The US government has avoided a shutdown, but changing the fiscal trajectory requires tackling a sizable budget deficit, so fiscal policy should remain a friction point for the economy and markets.
The US Congress agreed on a short-term funding measure as September came to a close, heading off a government shutdown. The bill keeps the government running until November 17—just over a month from now—and ends the uncertainty that swirled as the debate raged. So, the shutdown has been avoided—for now—but it remains a possibility again when the stopgap measure expires.
A Spending Stopgap, but Fiscal Issues Run Deeper
However, more important than any short-term shutdown, in our view, is that a major change in the political climate would be required in order to address the US government’s long-term fiscal trajectory. Because that change seems unlikely, we expect fiscal policy to remain a friction point for the US economy and financial markets.

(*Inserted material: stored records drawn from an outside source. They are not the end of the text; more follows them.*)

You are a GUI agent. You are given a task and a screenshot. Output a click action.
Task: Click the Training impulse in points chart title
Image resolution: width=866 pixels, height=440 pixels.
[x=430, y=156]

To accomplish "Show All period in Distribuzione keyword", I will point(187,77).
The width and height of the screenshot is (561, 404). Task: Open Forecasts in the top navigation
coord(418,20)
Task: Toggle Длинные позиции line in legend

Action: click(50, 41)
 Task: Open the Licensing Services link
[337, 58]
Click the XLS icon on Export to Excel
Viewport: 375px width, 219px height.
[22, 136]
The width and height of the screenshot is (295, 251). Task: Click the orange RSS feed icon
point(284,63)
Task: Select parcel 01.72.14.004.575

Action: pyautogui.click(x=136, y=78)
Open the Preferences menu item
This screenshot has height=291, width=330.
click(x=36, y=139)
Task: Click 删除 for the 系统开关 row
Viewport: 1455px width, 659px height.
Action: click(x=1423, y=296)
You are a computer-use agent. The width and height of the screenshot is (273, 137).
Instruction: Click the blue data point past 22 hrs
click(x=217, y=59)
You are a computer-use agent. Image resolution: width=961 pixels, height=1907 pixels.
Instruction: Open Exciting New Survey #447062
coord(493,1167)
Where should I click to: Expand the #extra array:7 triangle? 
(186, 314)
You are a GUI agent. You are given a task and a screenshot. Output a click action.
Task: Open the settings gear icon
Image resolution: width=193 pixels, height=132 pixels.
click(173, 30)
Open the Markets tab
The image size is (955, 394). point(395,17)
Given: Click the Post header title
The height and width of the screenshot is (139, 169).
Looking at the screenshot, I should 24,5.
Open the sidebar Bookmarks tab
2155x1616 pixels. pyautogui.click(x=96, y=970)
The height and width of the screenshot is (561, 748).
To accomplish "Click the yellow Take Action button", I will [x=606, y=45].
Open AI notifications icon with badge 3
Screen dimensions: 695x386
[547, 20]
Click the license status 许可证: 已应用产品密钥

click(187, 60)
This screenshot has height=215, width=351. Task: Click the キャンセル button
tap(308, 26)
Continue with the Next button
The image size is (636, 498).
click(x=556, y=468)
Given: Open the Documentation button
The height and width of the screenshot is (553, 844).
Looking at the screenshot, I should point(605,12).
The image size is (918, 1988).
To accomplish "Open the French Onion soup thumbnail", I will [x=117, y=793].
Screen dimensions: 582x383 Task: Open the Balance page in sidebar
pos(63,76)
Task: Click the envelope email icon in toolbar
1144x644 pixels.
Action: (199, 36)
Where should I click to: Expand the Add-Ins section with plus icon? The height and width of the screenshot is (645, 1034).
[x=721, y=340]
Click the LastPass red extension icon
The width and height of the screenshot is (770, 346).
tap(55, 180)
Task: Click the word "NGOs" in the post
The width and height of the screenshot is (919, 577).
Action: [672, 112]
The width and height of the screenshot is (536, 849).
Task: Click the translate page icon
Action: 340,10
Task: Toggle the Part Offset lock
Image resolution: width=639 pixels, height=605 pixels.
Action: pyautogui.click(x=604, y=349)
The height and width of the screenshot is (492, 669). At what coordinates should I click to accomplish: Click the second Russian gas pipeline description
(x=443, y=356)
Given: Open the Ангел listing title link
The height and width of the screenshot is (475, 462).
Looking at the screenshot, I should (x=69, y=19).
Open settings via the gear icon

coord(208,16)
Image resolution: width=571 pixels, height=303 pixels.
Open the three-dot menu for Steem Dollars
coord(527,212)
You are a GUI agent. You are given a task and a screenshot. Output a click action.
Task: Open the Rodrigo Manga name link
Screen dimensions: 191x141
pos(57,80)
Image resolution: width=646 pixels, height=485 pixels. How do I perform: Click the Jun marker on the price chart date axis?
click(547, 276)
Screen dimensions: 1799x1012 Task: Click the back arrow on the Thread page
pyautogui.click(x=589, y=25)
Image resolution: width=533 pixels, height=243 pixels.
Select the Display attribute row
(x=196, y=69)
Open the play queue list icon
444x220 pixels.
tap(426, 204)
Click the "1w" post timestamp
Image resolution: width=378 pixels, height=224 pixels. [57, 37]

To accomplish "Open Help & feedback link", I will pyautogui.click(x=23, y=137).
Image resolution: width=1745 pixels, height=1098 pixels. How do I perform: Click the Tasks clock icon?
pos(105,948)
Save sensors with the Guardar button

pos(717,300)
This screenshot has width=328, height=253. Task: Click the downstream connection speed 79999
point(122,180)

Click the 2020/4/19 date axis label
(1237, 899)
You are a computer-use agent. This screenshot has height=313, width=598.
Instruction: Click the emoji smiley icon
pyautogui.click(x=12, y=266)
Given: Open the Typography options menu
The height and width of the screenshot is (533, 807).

Make no mistake: avoiding a government shutdown is good news, because they cause hardship for many households, impede economic growth and rattle investors’ nerves. However, fiscal issues in the US run much deeper than a temporary shutdown. Budget deficits have remained unusually large in the post-COVID era, which is a break from the typical pattern. Usually, governments run large deficits during recessions and tighten fiscal policy during expansions.
A Surprising Problem with Declining Revenues
It's interesting that the deterioration in the budget deficit has more to do with government revenues than it does with government spending (Display). Yes, spending is up, but the real surprise is that government revenues are down, which doesn’t usually happen during an economic expansion.